======== EXERCISE INPUT ========

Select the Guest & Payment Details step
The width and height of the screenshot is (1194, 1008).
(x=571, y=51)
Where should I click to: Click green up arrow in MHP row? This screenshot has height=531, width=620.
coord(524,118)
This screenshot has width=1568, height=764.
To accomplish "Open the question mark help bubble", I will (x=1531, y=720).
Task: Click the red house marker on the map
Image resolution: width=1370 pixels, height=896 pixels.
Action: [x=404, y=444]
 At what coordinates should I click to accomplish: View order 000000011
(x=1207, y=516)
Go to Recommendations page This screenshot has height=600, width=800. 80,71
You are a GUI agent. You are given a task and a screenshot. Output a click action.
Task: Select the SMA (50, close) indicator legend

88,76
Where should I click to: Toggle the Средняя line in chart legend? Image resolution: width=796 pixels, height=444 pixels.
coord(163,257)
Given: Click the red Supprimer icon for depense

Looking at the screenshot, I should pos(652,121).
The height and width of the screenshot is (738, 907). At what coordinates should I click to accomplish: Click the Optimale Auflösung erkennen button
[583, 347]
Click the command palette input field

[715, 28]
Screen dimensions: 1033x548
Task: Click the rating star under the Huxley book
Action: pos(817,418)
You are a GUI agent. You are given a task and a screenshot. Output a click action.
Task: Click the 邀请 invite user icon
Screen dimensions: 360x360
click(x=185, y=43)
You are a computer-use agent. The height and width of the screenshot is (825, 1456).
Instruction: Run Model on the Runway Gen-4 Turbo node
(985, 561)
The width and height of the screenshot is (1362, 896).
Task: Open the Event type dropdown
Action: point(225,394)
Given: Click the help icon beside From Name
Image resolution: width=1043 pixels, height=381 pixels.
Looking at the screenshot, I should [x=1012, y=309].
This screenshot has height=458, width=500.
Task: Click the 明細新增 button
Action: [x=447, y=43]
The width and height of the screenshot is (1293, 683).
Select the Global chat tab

========

OBJECTIVE: Copy out the records from the line containing "The height and width of the screenshot is (738, 907)." through the line containing "Screen dimensions: 1033x548", both of those lines included.

OUTPUT FOR THIS TASK:
The height and width of the screenshot is (738, 907). At what coordinates should I click to accomplish: Click the Optimale Auflösung erkennen button
[583, 347]
Click the command palette input field

[715, 28]
Screen dimensions: 1033x548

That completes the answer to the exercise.